Thanks to our friends at Shambhala SunSpace for running this excerpt of Jaimal’s fantastic book.
With all that talk about “balance” — not to mention films with titles like Zen and Zero, or a kazillion other occurrences of Zen and surfing colliding (whether for dubious reasons or not) — it’s tempting to make tenuous connections between the practice of Zen and the practice of paddling out, standing up, and riding a wave.
There are real connections between the two — but it helps to be a surfer and a Zen-head if you want to know what you’re talking about. Author Jaimal Yogis is both, as his new book Saltwater Buddha: A Surfer’s Quest to Find Zen on the Sea makes plain. (You’ll find a review of the book in our May 2009 issue, on stands now.)
Here’s an excerpt; drop in and enjoy.
By Jaimal Yogis
I usually liked to think of the sea as a nurturing mother, a giver of life. But as we rounded the lava rocks that divided Second and Third Bay, as the swell transformed from manageable turquoise into blue open-water surges that exploded against the rock, I began to resonate with how Hawaiian legends described Kanaloa, the sea’s ruler: a sea monster-god of death and darkness, the king of the underworld.
It was my first venture into Third Bay, a treacherous break even most of the local Hawaiians avoided. And I trembled as I paddled.

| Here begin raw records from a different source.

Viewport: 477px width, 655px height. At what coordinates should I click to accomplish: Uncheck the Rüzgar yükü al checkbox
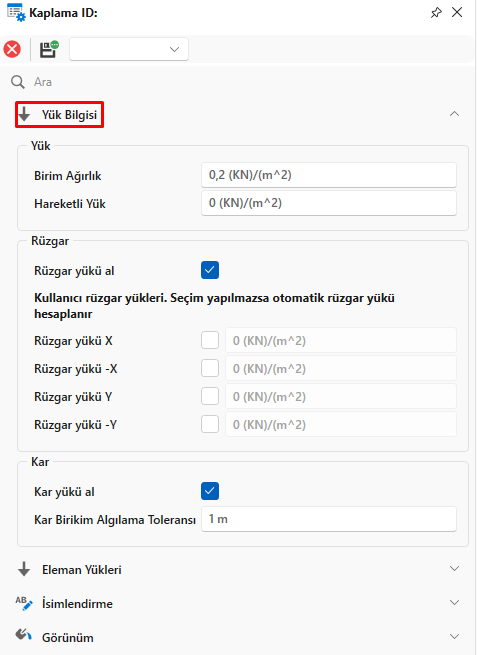coord(210,270)
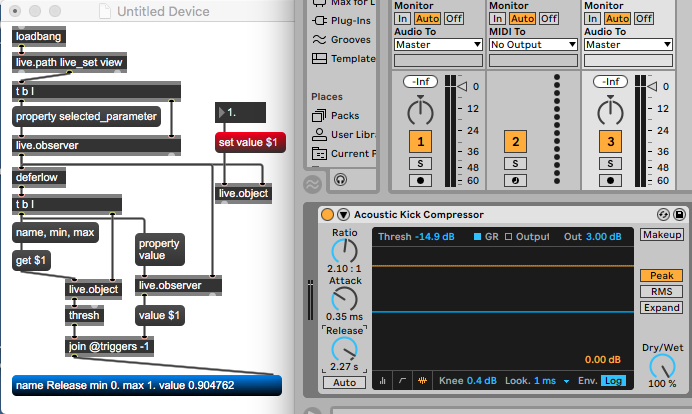The image size is (692, 414).
Task: Arm track 1 record button
Action: [423, 180]
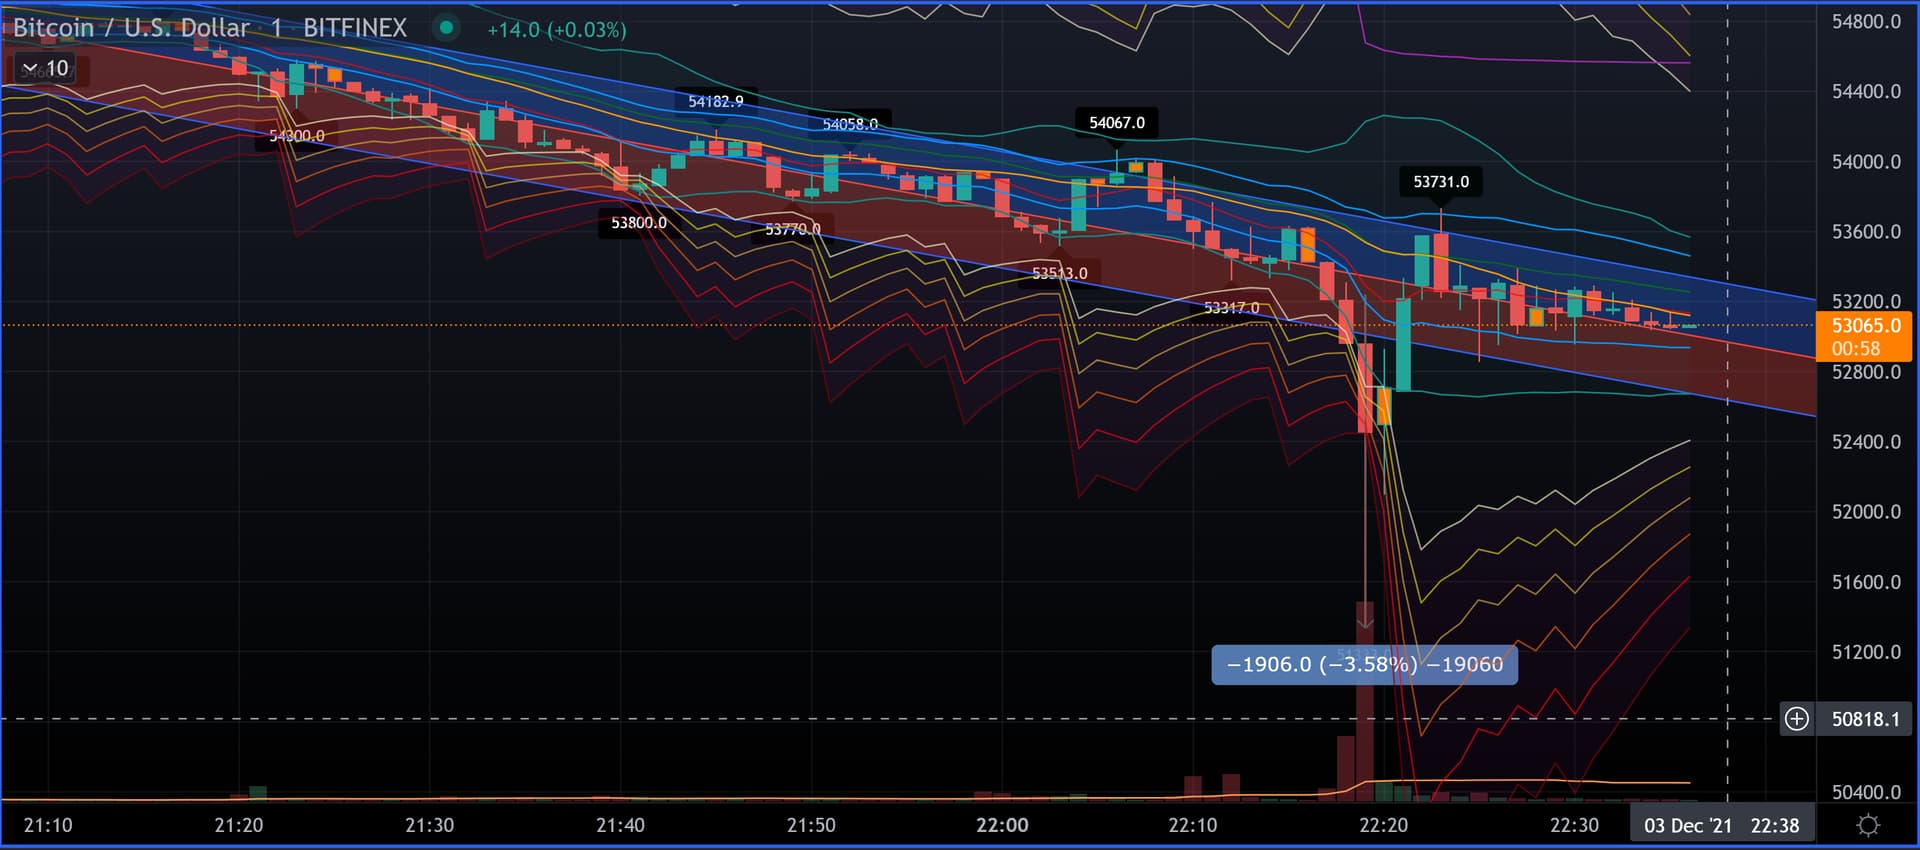Screen dimensions: 1920x850
Task: Click the 03 Dec '21 22:38 time label
Action: [1721, 826]

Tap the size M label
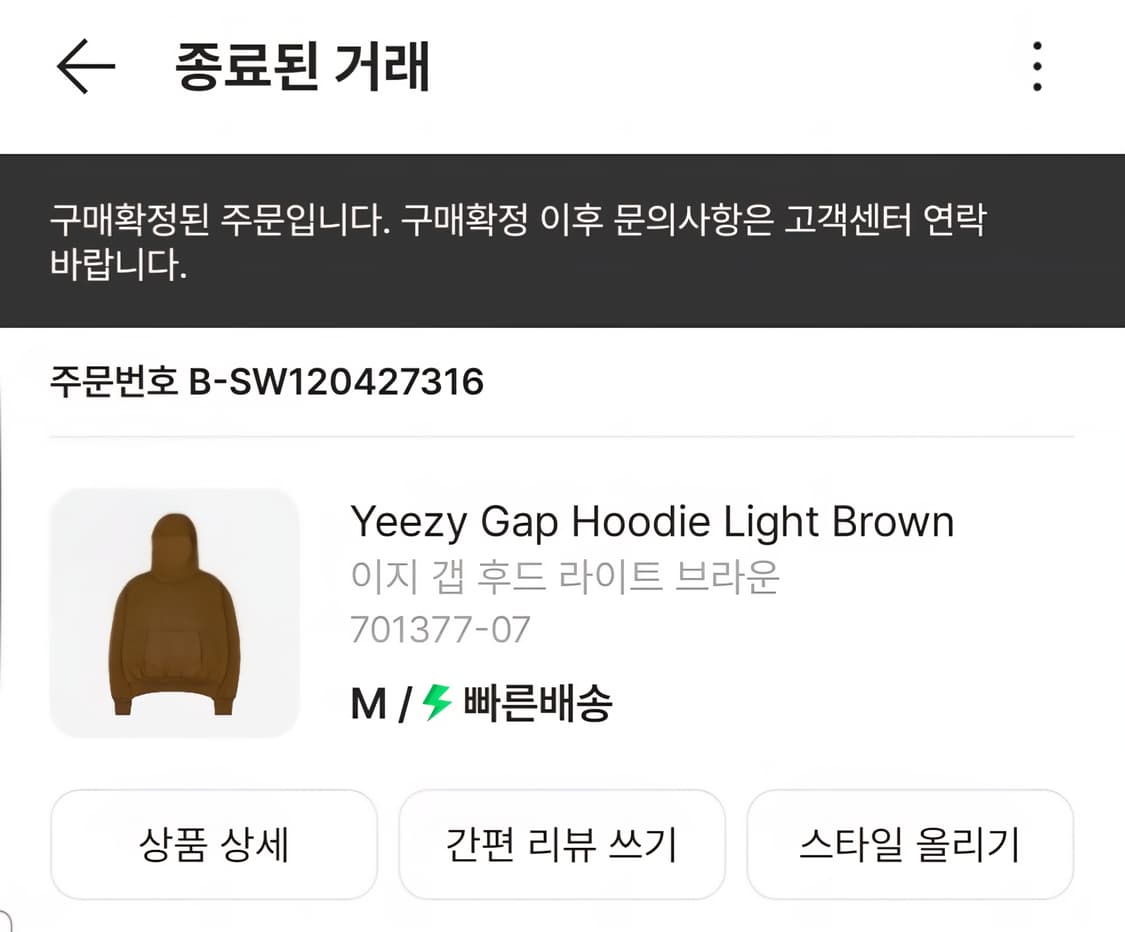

One of my favorite verses, a song by the spirit Ariel in Shakesepare’s The Tempest, popped into my head. It’s one I’ve always thought illustrates the beautiful notion that, because everything is interconnected, death may be more like trading in your old rusty parts than a definitive end. Given the circumstances, however, the words failed to comfort:
Full fathom five thy father lies;
Of his bones are coral made;
Those are pearls that were his eyes;
Nothing of him that doth fade
But doth suffer a sea-change
Into something rich and strange.
As we paddled deeper, monsters from my childhood storybooks – the ones I stared at obsessively for hours on end – began to flash: rhino-like turtles as big as islands, giant squid with tentacles the size of redwoods, krakens, and leviathans. I heard them all warning me: “We will kill you. Go back.”